---- Source document
US foreign policy in the Middle East historically has been directed towards the support of despotic and autocratic Arab states. Arab states were allowed to apply heavy handed tactics to silence political dissent and engage in the process of electoral engineering; so long as they secured US strategic interests in the region.These interests included provision of a constant supply of oil, preservation of the security of Israel and subduing ideological threats to US interests in the region.
This orientation of foreign policy changed in the aftermath of September 11th, with the emergence of an intellectual discourse linking authoritarianism to the rise of terrorism. As a result, the US began to champion the necessity of democratisation in the region, with pressure being exerted upon friendly states. For example, Bahrain held elections in 2002 for the first time since 1975, Qatar held a referendum on a new constitution in 2003, Saudi Arabia held municipal elections in 2004 and Algeria held another round of elections in 2004. These events in the Arab states were hailed as a major break through by the US.The US also claims it invaded Iraq to build a template democracy in the region that would unleash a process of democratisation in the Middle East as was witnessed in Latin America and Eastern Europe after the end of Communism. The process of constructing an ideal political system in Iraq has been beset by numerous problems, throwing into disarray US plans to create a model democracy in the region. In response to this obvious failure, the US turned to friendly allies to set the bench mark for democracy in the region.The White House’s most influential sources in strategic affairs began to argue that countries in the Middle East characterised as ‘friends’ of the US should be encouraged towards political reform. Charles Krauthammer argued in an article promoting a ‘more mature Neoconservatism’ (Commentary July/August 2005) that friendly states, such as Egypt, Saudi Arabia and Pakistan, are valuable in the fight against terrorism, thus encouraging democratisation in such states is a key priority for the US. A test case for US commitment to democracy in the Middle East came in 2005 with the presidential and parliamentary elections in Egypt. The world media descended upon Egypt to cover the presidential and parliamentary elections and thereby determine US and Egyptian commitment to political reform.
--------
---- Recorded data
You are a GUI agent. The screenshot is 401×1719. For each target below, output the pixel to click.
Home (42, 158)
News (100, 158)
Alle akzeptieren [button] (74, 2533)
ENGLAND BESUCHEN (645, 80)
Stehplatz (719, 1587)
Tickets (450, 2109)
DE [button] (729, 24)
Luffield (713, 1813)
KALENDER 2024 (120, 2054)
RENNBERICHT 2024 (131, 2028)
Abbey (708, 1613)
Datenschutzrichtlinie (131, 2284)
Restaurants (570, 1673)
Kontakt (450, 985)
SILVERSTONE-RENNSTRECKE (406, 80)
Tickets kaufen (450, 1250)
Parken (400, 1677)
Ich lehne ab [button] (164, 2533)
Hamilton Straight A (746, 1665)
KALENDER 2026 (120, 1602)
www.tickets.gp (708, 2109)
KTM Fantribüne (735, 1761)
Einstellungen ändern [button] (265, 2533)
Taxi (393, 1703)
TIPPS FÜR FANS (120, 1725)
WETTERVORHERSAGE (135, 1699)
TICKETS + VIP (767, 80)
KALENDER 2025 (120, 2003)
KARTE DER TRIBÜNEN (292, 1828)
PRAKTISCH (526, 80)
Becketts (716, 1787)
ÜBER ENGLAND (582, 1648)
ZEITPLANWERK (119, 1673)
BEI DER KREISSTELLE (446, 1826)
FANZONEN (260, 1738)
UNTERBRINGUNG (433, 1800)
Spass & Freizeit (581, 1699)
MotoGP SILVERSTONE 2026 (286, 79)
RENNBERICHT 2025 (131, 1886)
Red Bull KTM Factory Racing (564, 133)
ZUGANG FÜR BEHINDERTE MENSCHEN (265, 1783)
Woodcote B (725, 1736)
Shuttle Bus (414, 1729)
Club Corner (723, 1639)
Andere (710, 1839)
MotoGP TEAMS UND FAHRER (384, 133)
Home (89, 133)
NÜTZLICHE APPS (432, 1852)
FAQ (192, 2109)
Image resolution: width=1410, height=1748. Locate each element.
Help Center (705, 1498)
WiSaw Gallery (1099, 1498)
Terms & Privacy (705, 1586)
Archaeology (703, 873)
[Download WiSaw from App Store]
--------
Activity. In the text on US policy in the Middle East, which three friendly states does Charles Krauthammer name as valuable in the fight against terrorism?

Response area. Egypt, Saudi Arabia and Pakistan.